A riqueza e abrangência da agenda técnica por si só já teria sido suficiente para justificar a iniciativa. Na Alemanha, a análise do mercado local que hoje está muito orientado às grandes lojas de cadeias locais, que tem na esmagadora maioria de seu mix produtos fabricados pela indústria nacional, serviu de exemplo para entender que um planejamento setorial, apoio do governo e uma valorização junto aos consumidores foram os alicerces básicos para a sustentabilidade e fortalecimento deste setor do varejo, que notoriamente em todo mundo já está bastante globalizado.
Já os workshops na Itália com duas associações nacionais de revenda de material de construção e ferramentas, somados às visitas a pequenos varejistas e redes locais, deixaram bem claro que somente uma real integração da cadeia de distribuição, onde a indústria soma esforços com o varejo em ações de mercado conjuntas, que contam também com a participação do governo, estão sendo fundamentais para as pequenas empresas do setor sobreviverem à crise atual em que se encontra o país.
O difícil de mensurar na verdade são os ganhos intangíveis de iniciativas como estas. Este momento quase mágico em que vira-latas do antigo "terceiro mundo" se dão conta de seu real pedigree e se transformam em "neo-nobres"; objetos de admiração e até inveja dos seus pares "ex-primeiro mundo". Um verdadeiro orgulho de ser (empresário) brasileiro. Promover este entendimento ao empresário brasileiro, seja ele micro ou grande, do atual cenário econômico brasileiro, contextualizado na nova dinâmica e oportunidades globais, através de experiências sensoriais in loco não tem preço.
Diversas agências de promoção empresarial – públicas, mistas ou privadas – em conjunto com as associações empresariais estão intensificando esta atividade de missões empresariais ao exterior. As missões são quase sempre organizadas em base a uma ampla agenda técnica de visitas a empresas locais, workshops com as associações empresariais locais e visitas a feiras setoriais.
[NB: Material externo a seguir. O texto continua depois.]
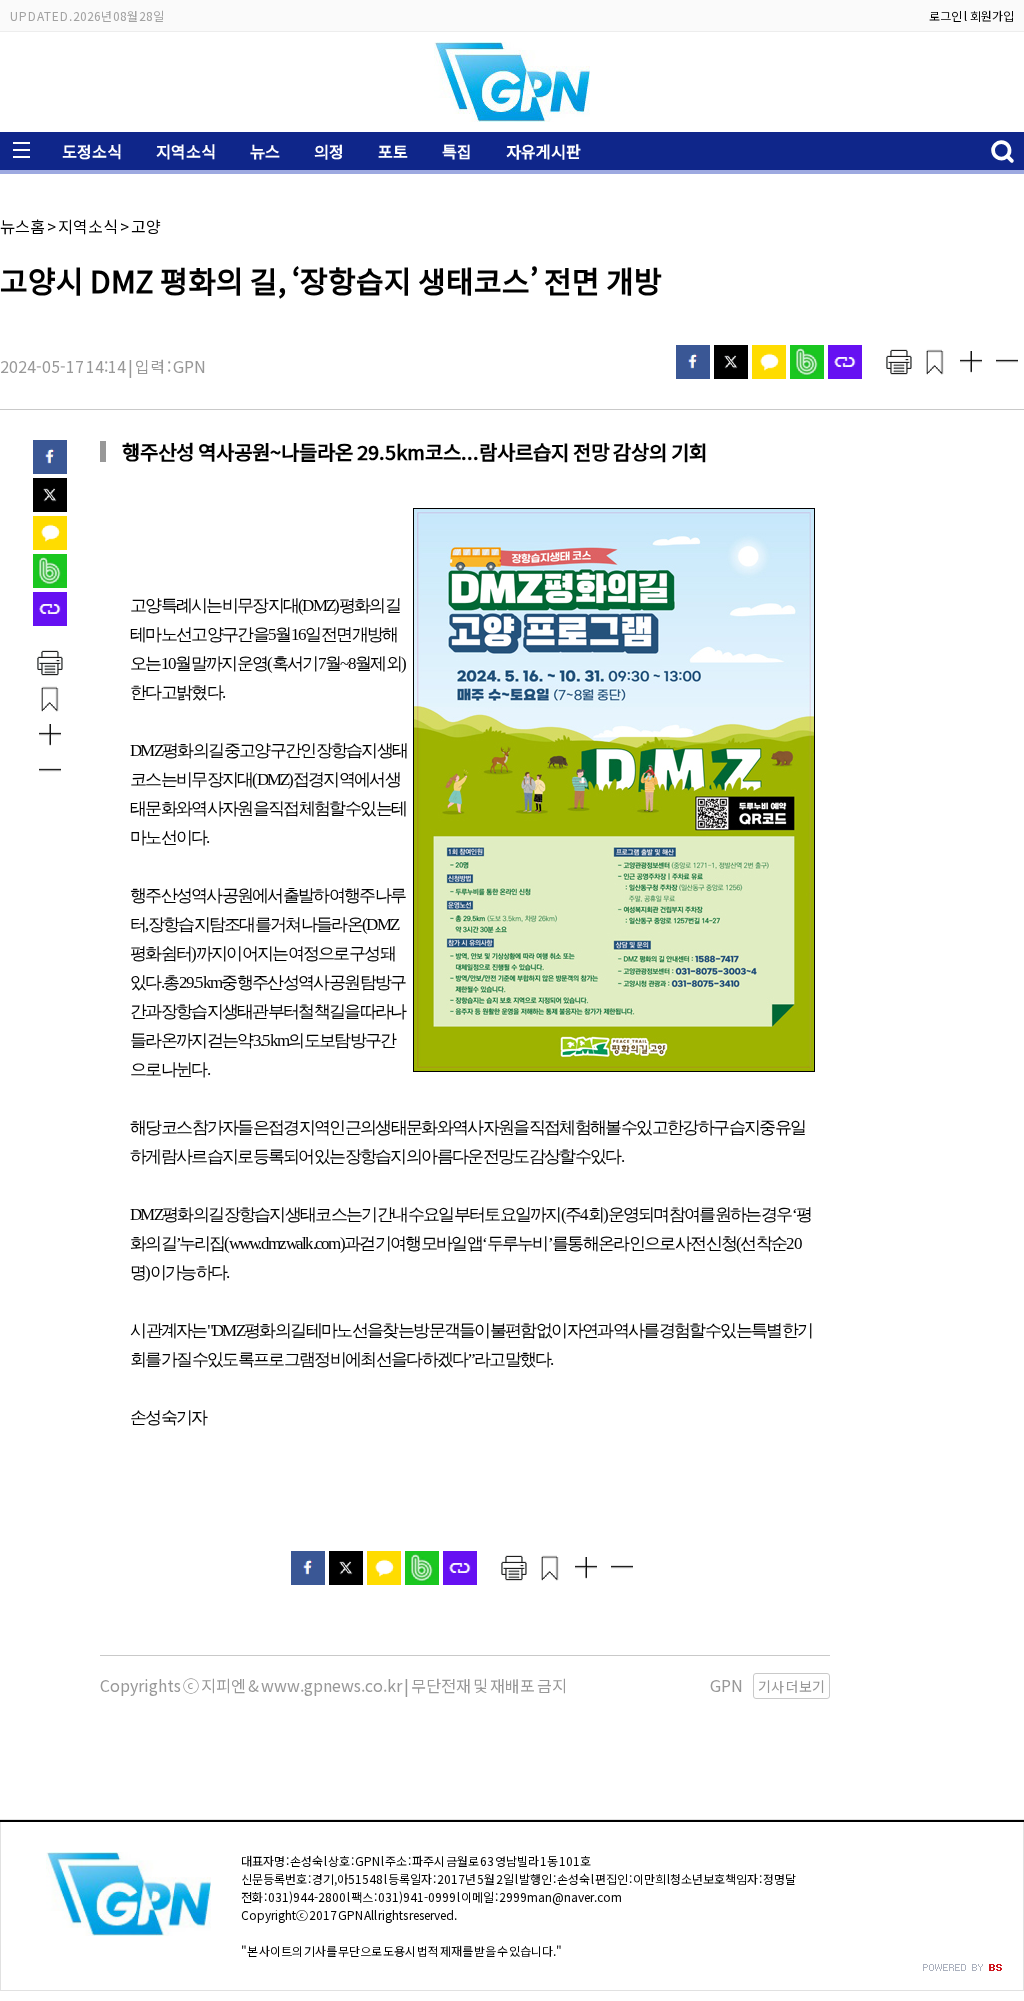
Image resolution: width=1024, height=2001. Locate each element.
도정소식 (92, 151)
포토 (393, 151)
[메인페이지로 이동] (512, 116)
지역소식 (186, 151)
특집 (457, 151)
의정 (329, 151)
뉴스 (265, 151)
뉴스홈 (22, 226)
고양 (146, 226)
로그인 (945, 15)
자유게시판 (543, 151)
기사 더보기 (791, 1686)
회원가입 (992, 15)
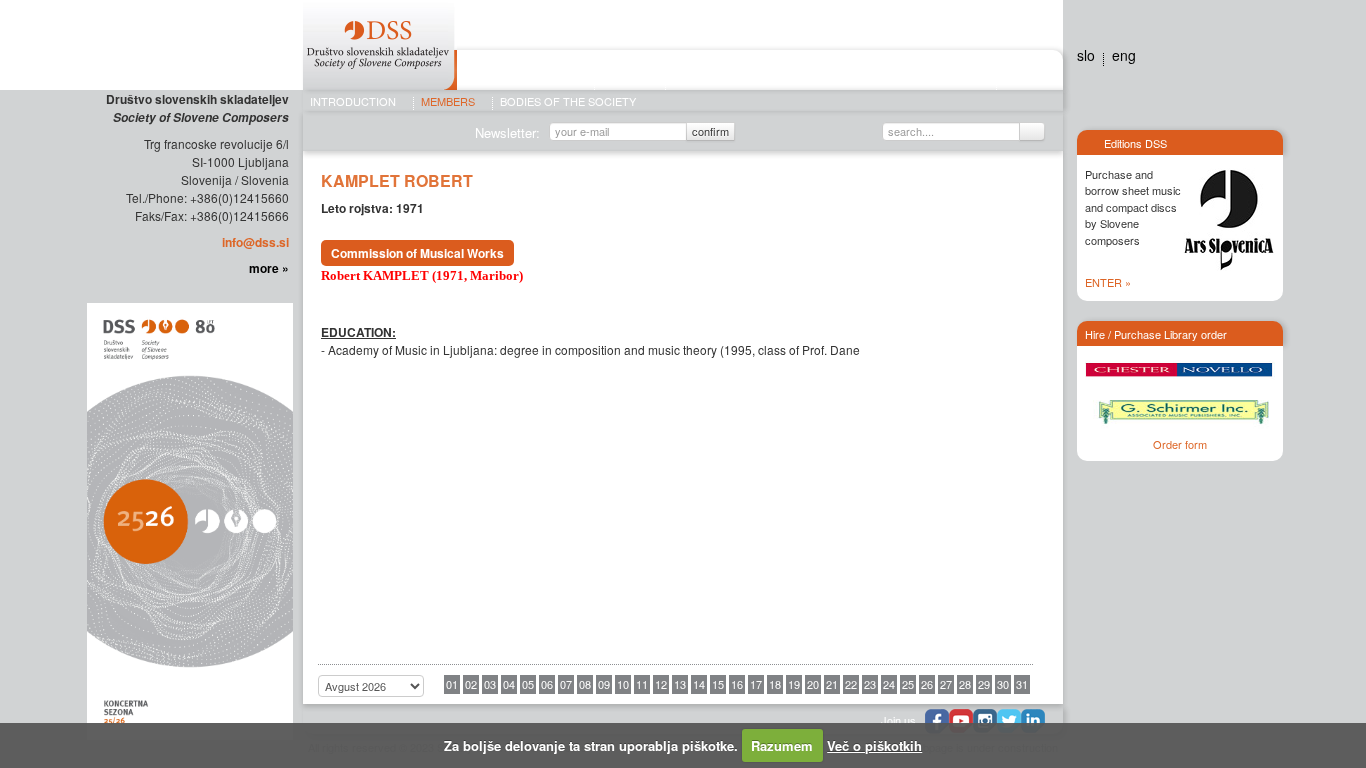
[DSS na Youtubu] (961, 721)
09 (604, 684)
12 (661, 684)
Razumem (782, 745)
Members (448, 102)
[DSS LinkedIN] (1033, 721)
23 (870, 684)
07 (566, 684)
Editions (630, 73)
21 (832, 684)
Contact (1025, 73)
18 (775, 684)
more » (269, 268)
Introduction (353, 102)
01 (452, 684)
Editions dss (956, 73)
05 (528, 684)
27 (946, 684)
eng (1124, 55)
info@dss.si (255, 242)
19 (794, 684)
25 (908, 684)
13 (680, 684)
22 (851, 684)
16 (737, 684)
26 (927, 684)
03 (490, 684)
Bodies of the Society (568, 102)
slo (1086, 55)
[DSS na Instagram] (985, 721)
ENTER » (1108, 282)
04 (509, 684)
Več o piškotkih (874, 745)
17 (756, 684)
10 (623, 684)
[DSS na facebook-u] (937, 721)
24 (889, 684)
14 (699, 684)
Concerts (707, 73)
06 (547, 684)
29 (984, 684)
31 (1022, 684)
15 (718, 684)
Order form (1180, 444)
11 (642, 684)
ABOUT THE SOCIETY (525, 73)
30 (1003, 684)
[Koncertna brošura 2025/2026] (188, 520)
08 (585, 684)
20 (813, 684)
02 (471, 684)
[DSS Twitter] (1009, 721)
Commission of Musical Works (417, 253)
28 (965, 684)
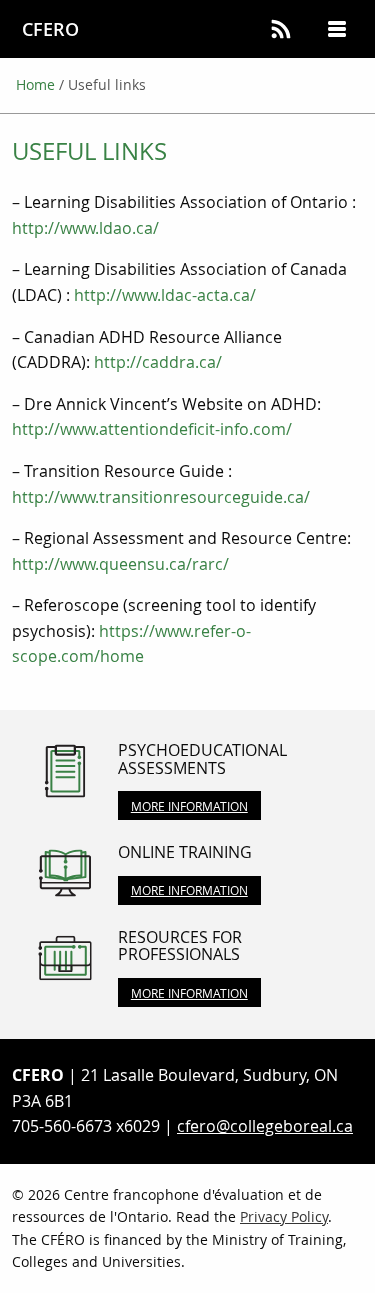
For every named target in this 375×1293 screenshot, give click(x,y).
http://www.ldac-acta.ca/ (165, 295)
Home (35, 84)
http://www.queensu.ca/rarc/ (120, 564)
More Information (189, 806)
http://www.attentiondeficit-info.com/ (152, 429)
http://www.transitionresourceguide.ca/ (161, 497)
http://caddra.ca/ (158, 362)
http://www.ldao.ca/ (85, 228)
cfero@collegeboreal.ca (265, 1126)
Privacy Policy (284, 1216)
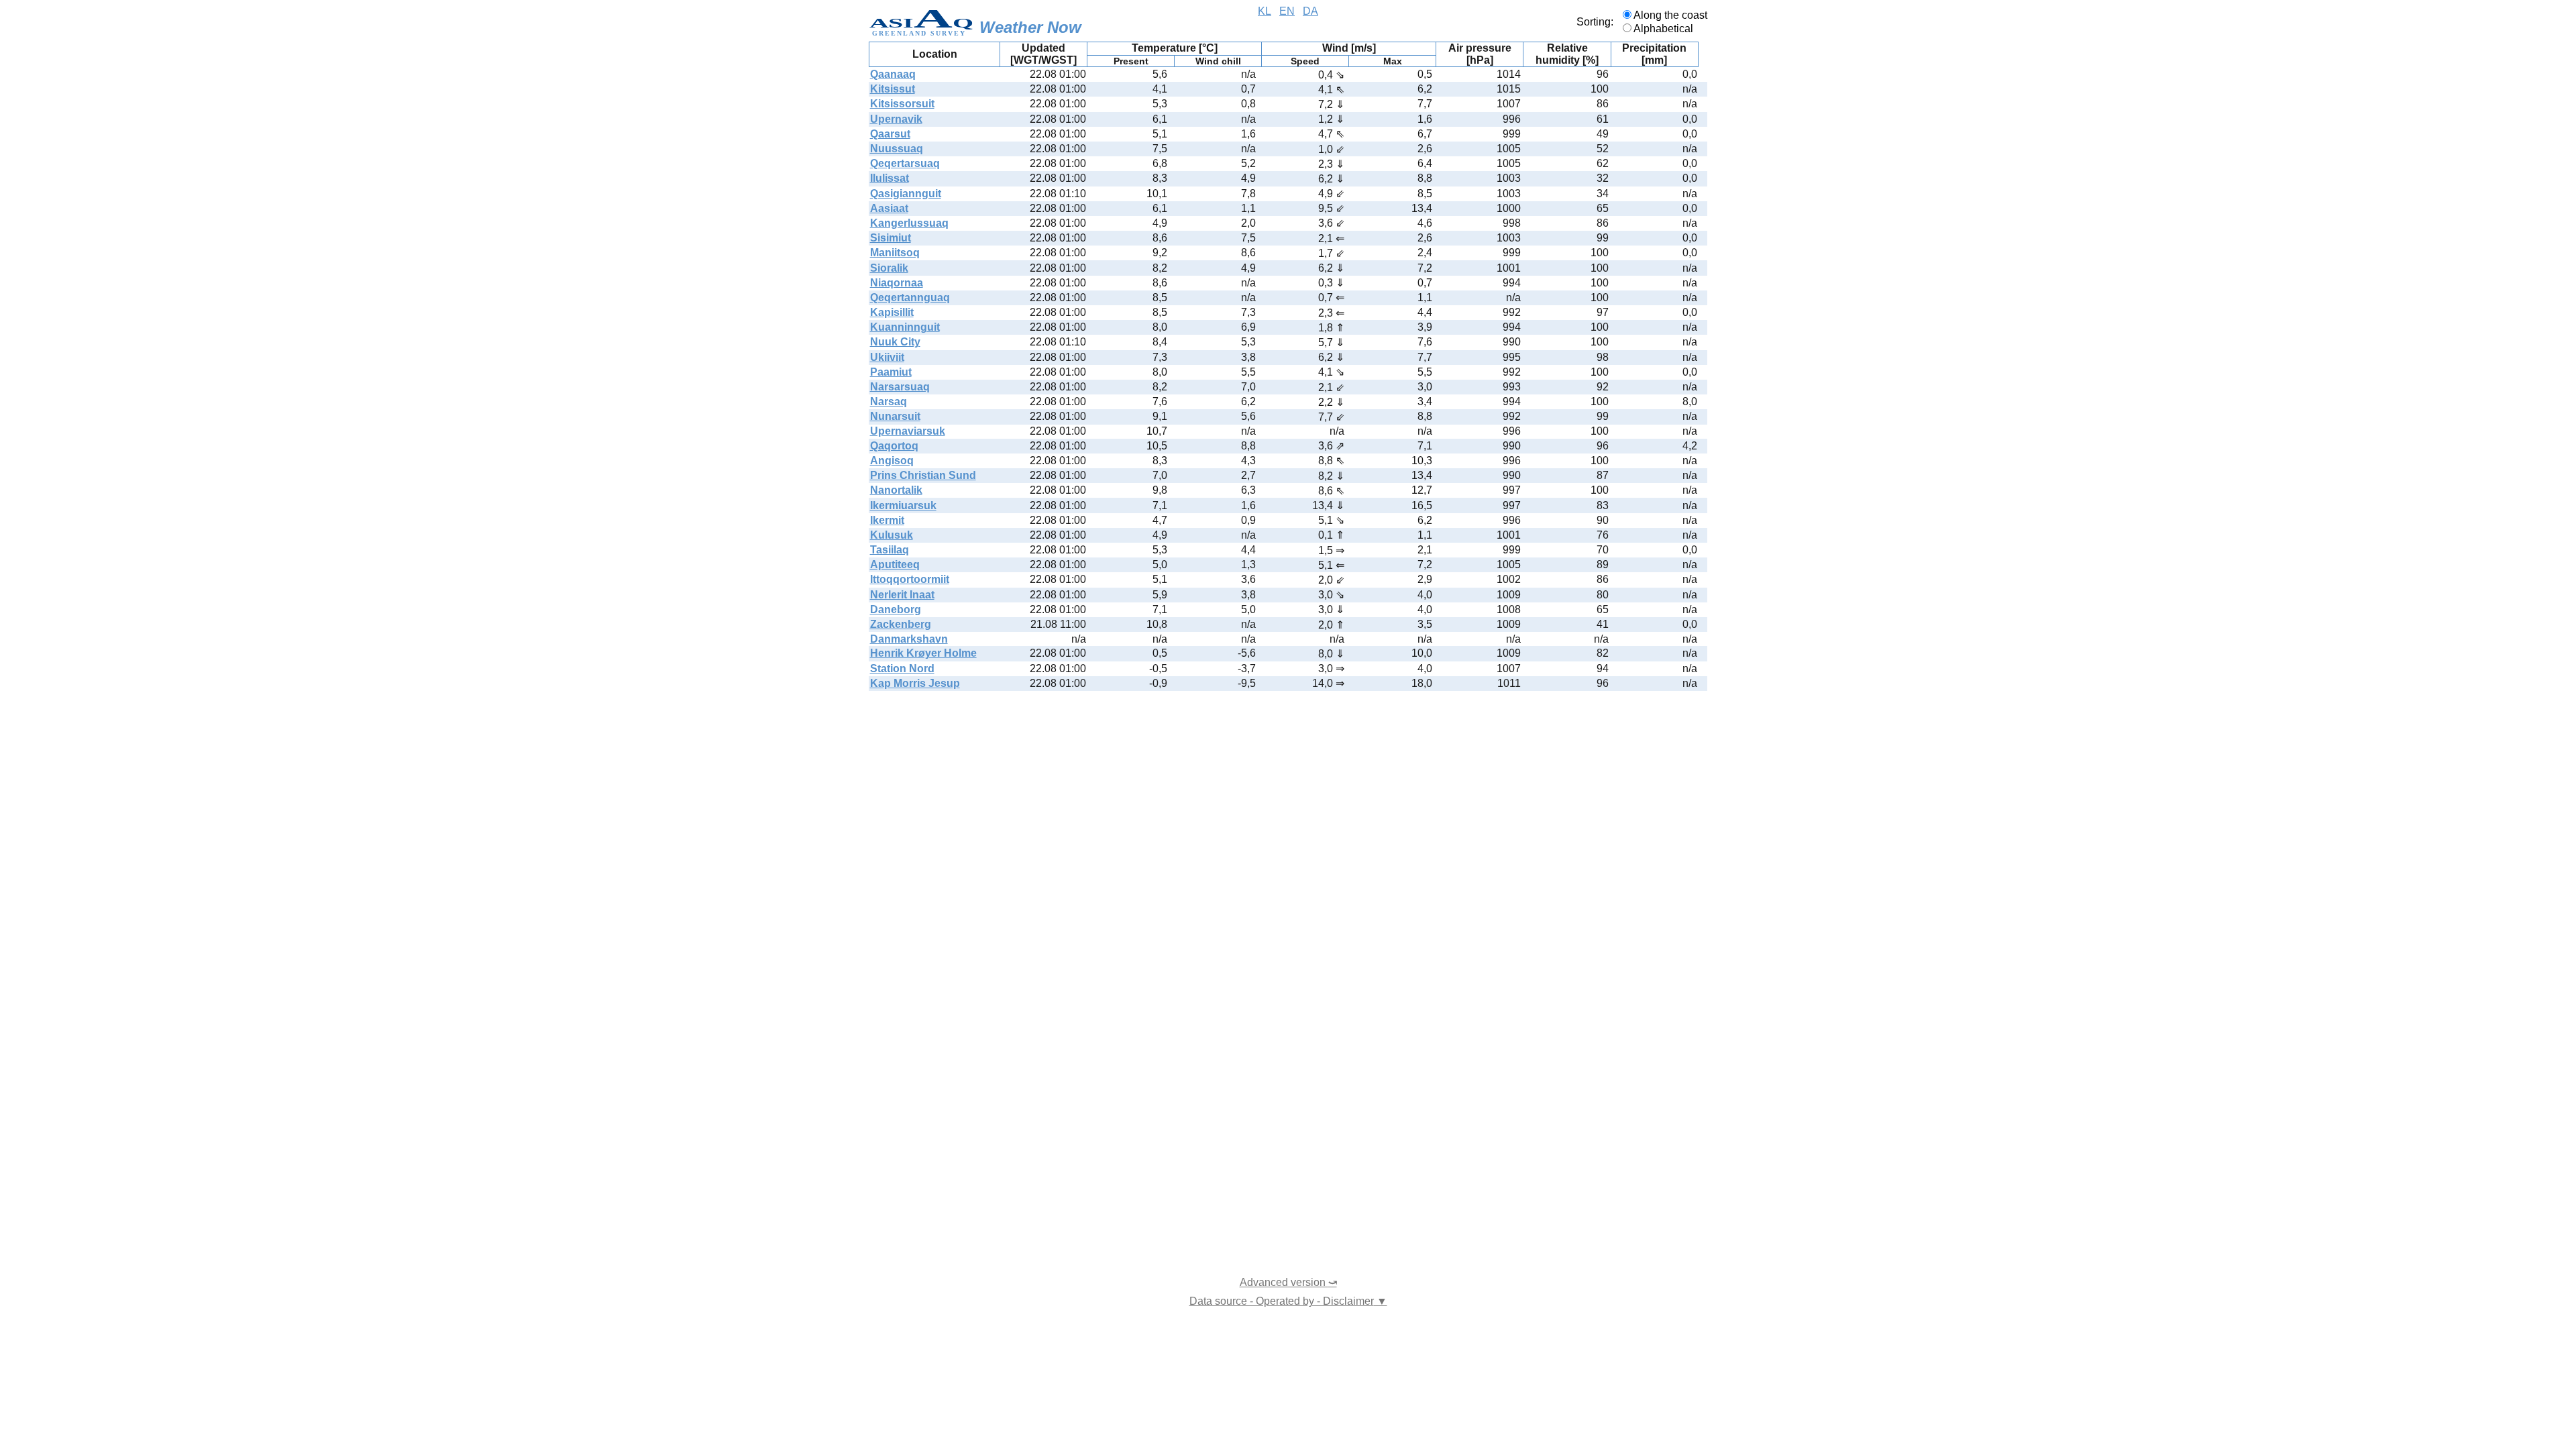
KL (1264, 11)
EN (1287, 11)
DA (1310, 11)
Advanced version (1288, 1282)
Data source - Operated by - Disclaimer (1288, 1301)
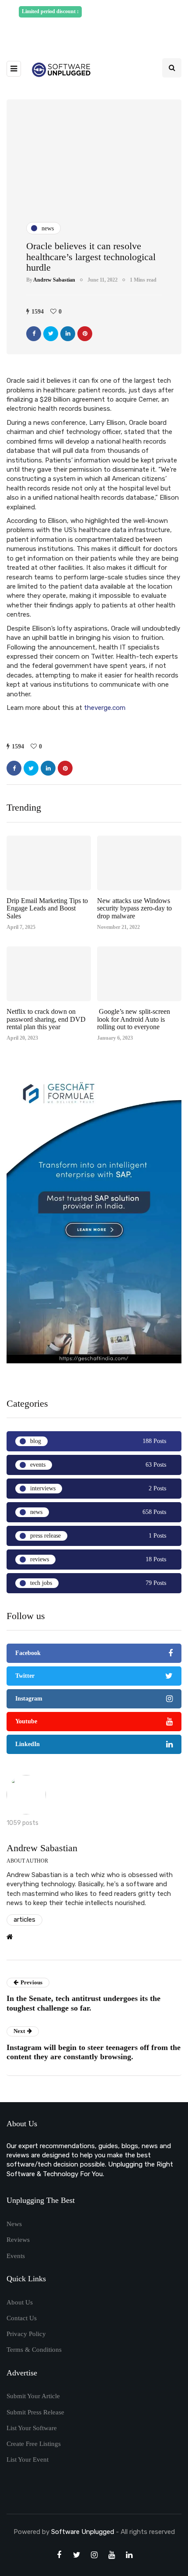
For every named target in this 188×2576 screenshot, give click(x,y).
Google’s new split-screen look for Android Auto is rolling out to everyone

Estas experiências internacionais não somente incentivam a discussão de novas práticas de gestão, mas também, e principalmente, proporcionam ao empresário brasileiro a oportunidade de se avaliar e fazer uma releitura da posição de seu negocio em uma perspectiva muita mais ampla que a do seu mercado local. Seja uma viagem de oportunidades de negócios (importação ou exportação) aos tigres asiáticos ou uma imersão para benchmarking no velho mundo, experiências empresariais em grupo acabam trazendo um beneficio intangível a sociedade que vão além, muito além, das próprias oportunidades de novos negócios que inevitavelmente acabam por gerar.
O Brasil esta sendo descoberto e muito cobiçado pelo mundo e chegou a hora também de nos redescobrimos em todos os âmbitos e principalmente de nos auto-avaliarmos. É fato que a nossa tradicional República das Bananas esta se transformando aos olhos do mundo neste agora "real" e reconhecido oásis das oportunidades, então é fundamental que nós brasileiros – governantes, estudantes, empresários, cidadãos – nos despeçamos o mais breve possível deste nosso antigo companheiro imaginário, vira-lata, que ainda insiste em se esconder no fundo do nosso inconsciente popular.